[Required action] Set down exactly the lines from the one containing "Where should I" to the final line of the records below, with every picture omitted.

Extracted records
..........

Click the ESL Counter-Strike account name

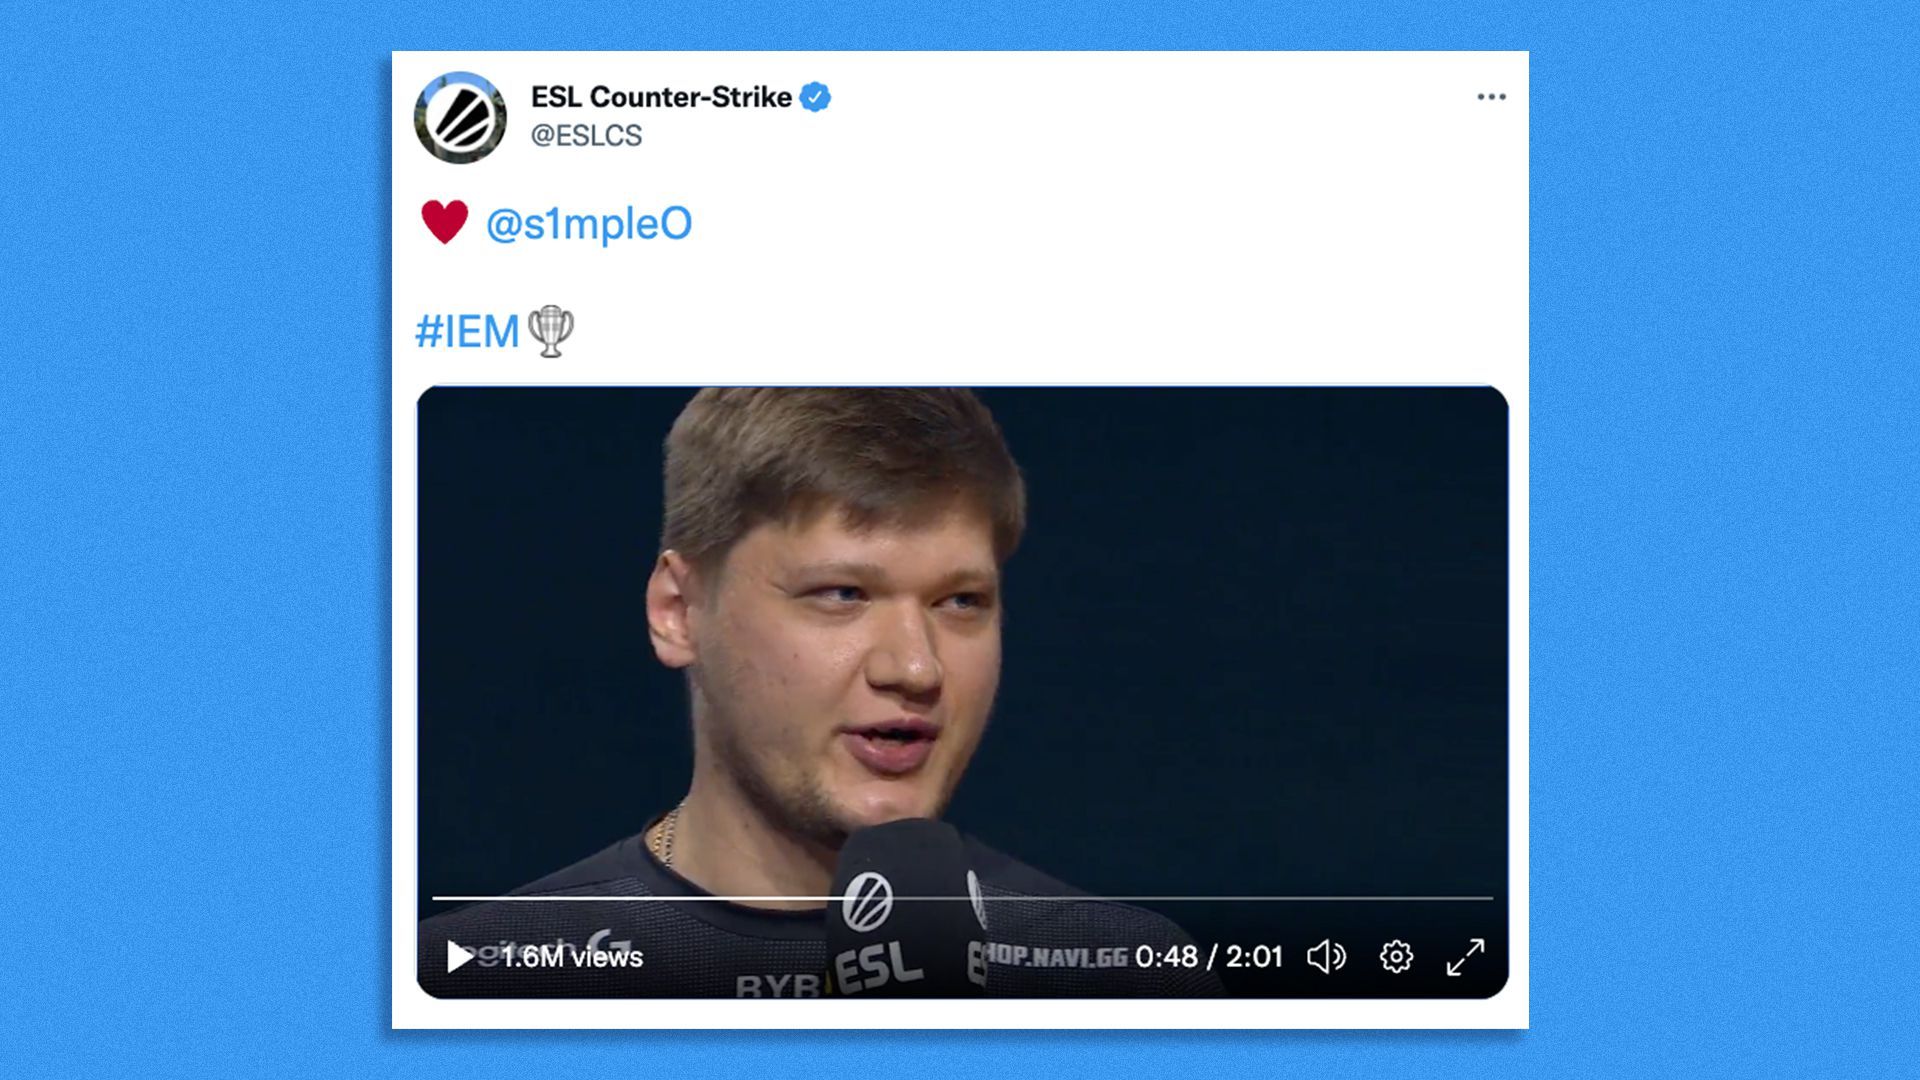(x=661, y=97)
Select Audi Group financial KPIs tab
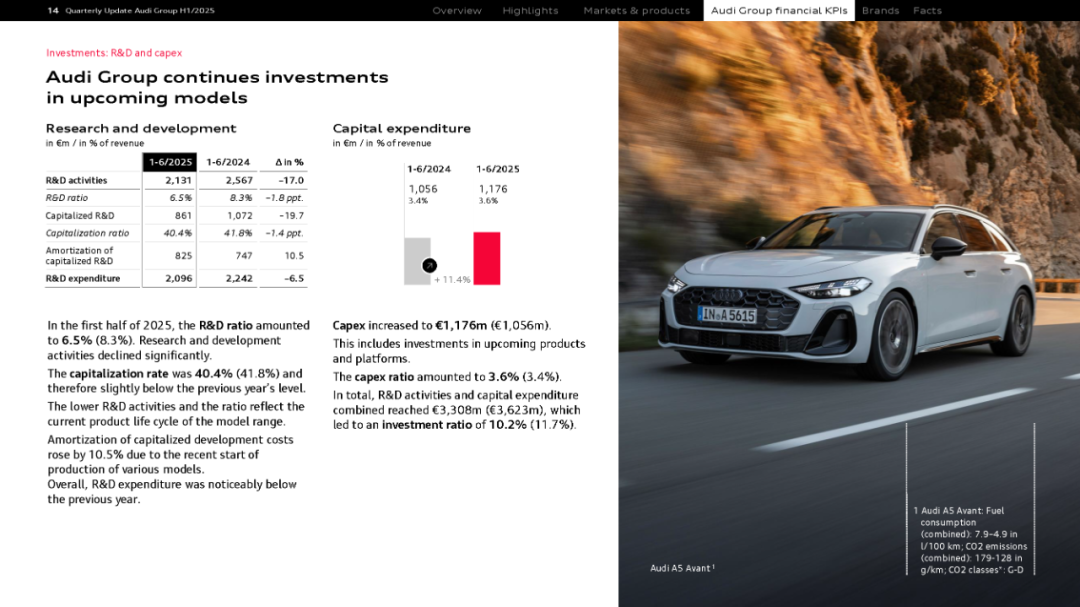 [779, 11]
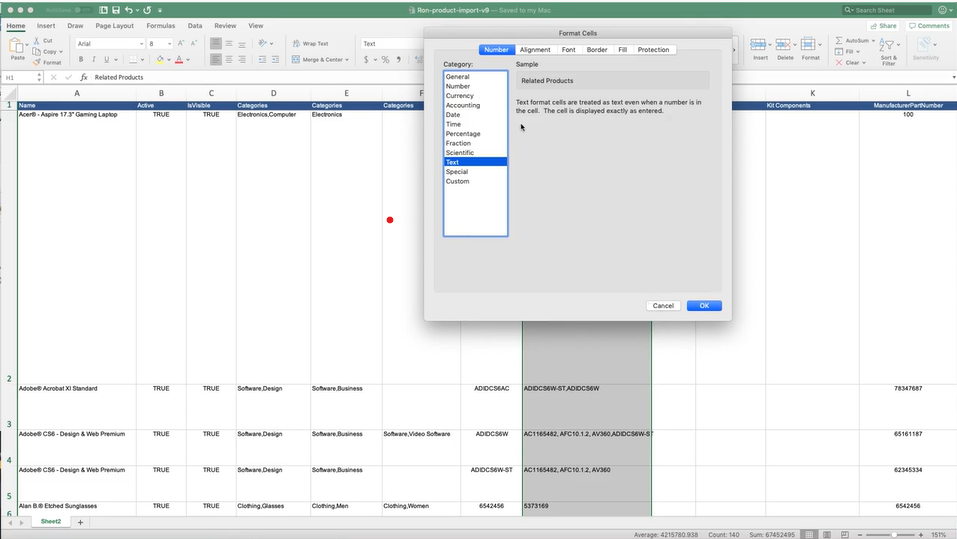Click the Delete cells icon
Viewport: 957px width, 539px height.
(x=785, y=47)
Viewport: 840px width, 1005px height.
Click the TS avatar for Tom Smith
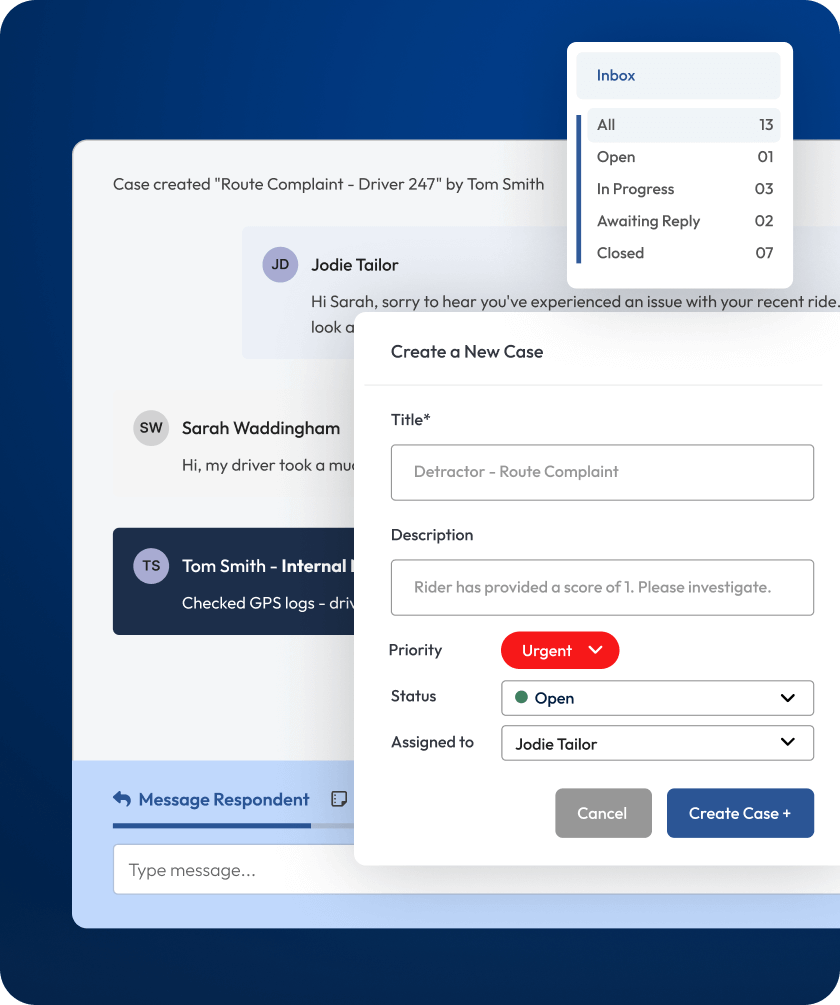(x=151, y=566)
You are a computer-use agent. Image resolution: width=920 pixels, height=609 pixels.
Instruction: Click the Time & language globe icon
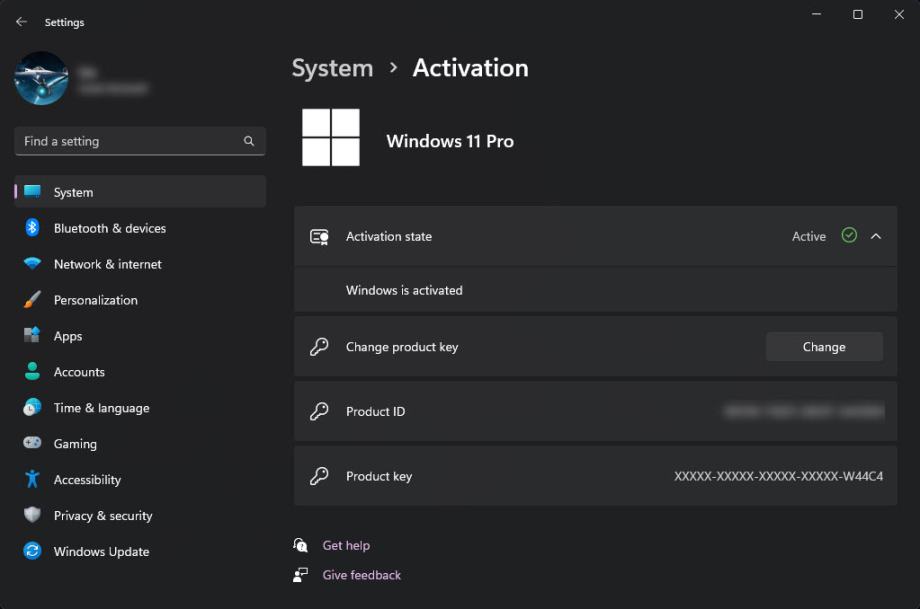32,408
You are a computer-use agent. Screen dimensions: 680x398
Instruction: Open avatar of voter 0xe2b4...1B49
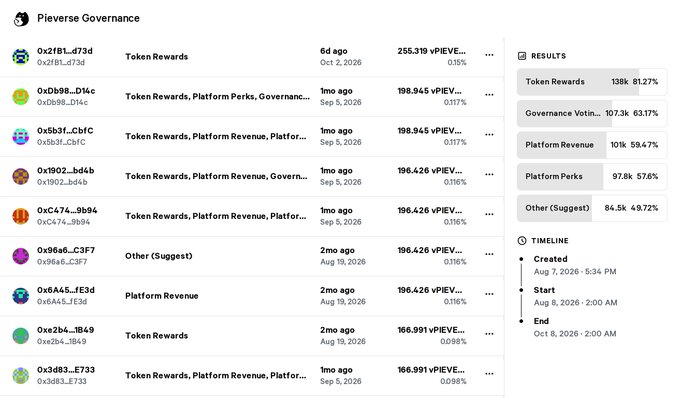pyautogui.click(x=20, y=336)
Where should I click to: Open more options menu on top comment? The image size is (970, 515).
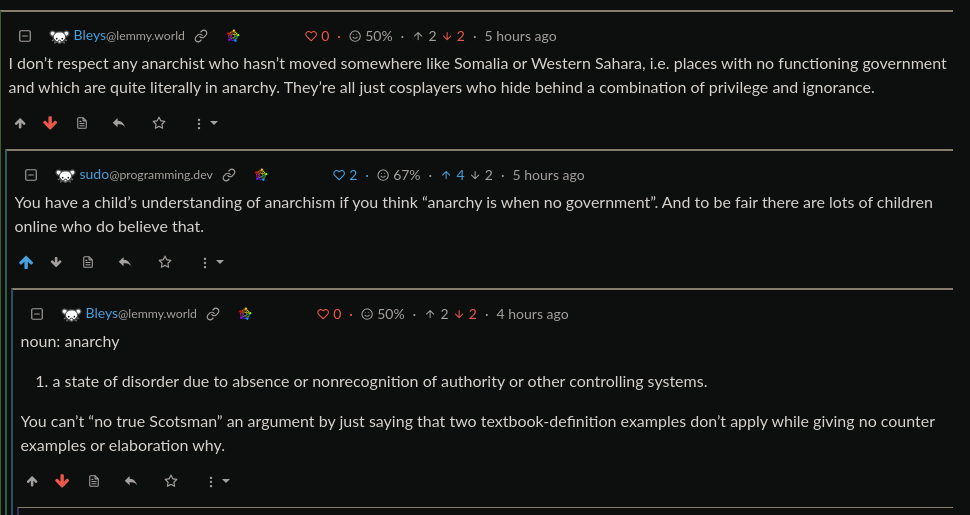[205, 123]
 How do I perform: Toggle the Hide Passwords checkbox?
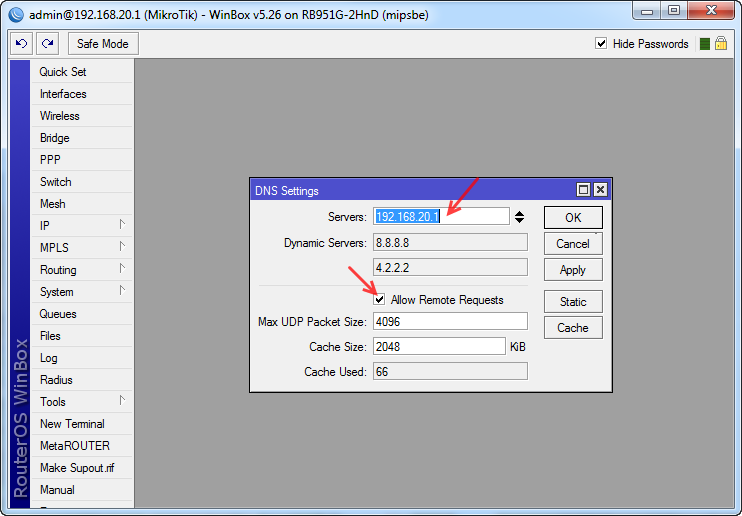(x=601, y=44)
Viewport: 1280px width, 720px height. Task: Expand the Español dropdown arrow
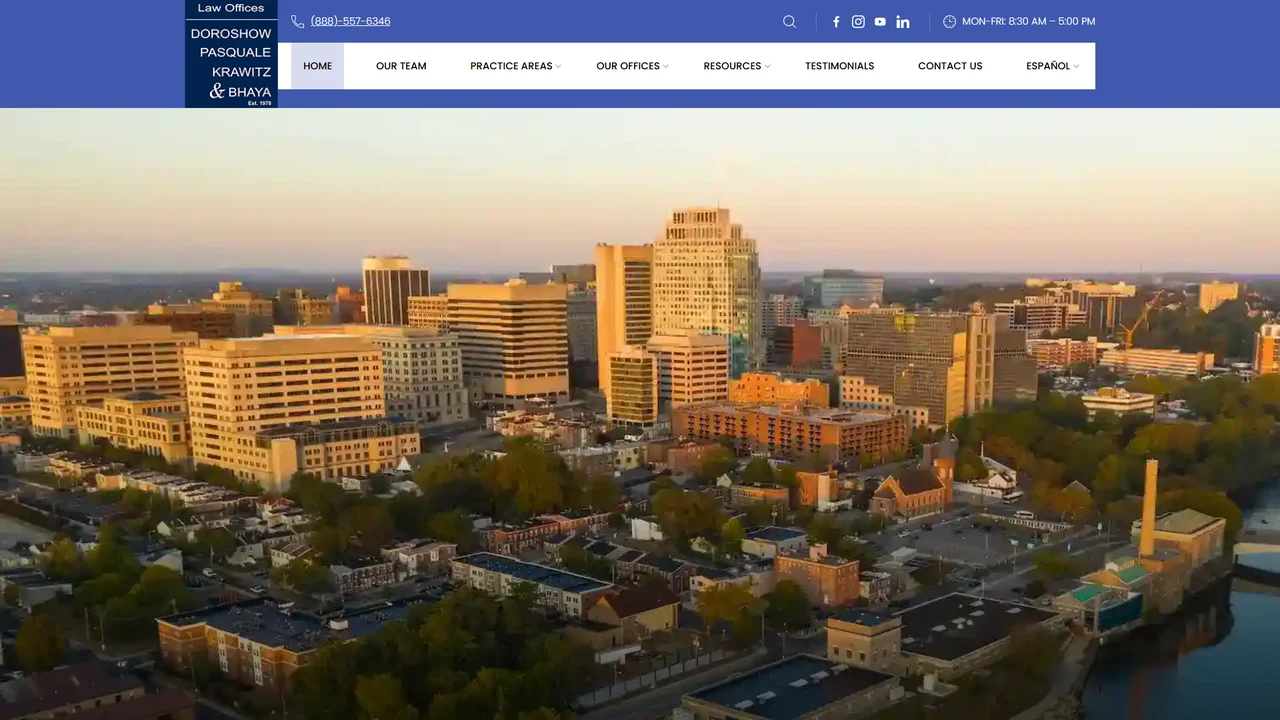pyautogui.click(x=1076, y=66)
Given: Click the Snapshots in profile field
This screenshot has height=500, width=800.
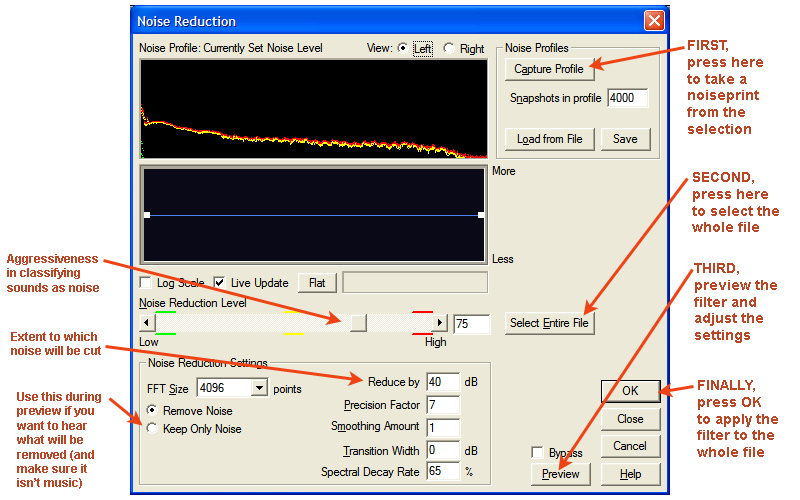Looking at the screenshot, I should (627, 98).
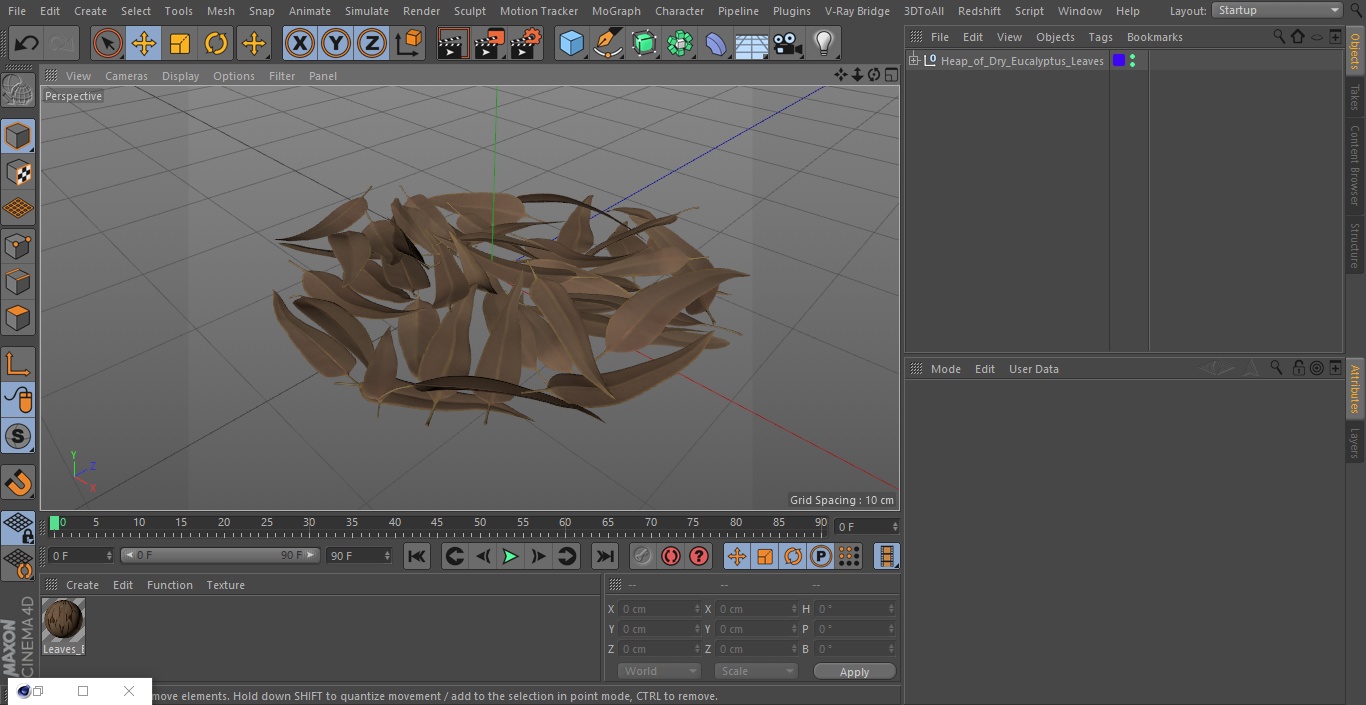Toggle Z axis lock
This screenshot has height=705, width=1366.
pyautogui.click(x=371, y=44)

..........

[Result for this task]
Where should I click to: Open more options menu on top comment? The image size is (970, 515).
[205, 123]
 How do I perform: Toggle the Hide Passwords checkbox?
(x=601, y=44)
Viewport: 1280px width, 720px height. Task: Expand the Español dropdown arrow
pyautogui.click(x=1076, y=66)
Given: Click the Snapshots in profile field
This screenshot has height=500, width=800.
Looking at the screenshot, I should (627, 98).
Toggle Z axis lock
This screenshot has height=705, width=1366.
pyautogui.click(x=371, y=44)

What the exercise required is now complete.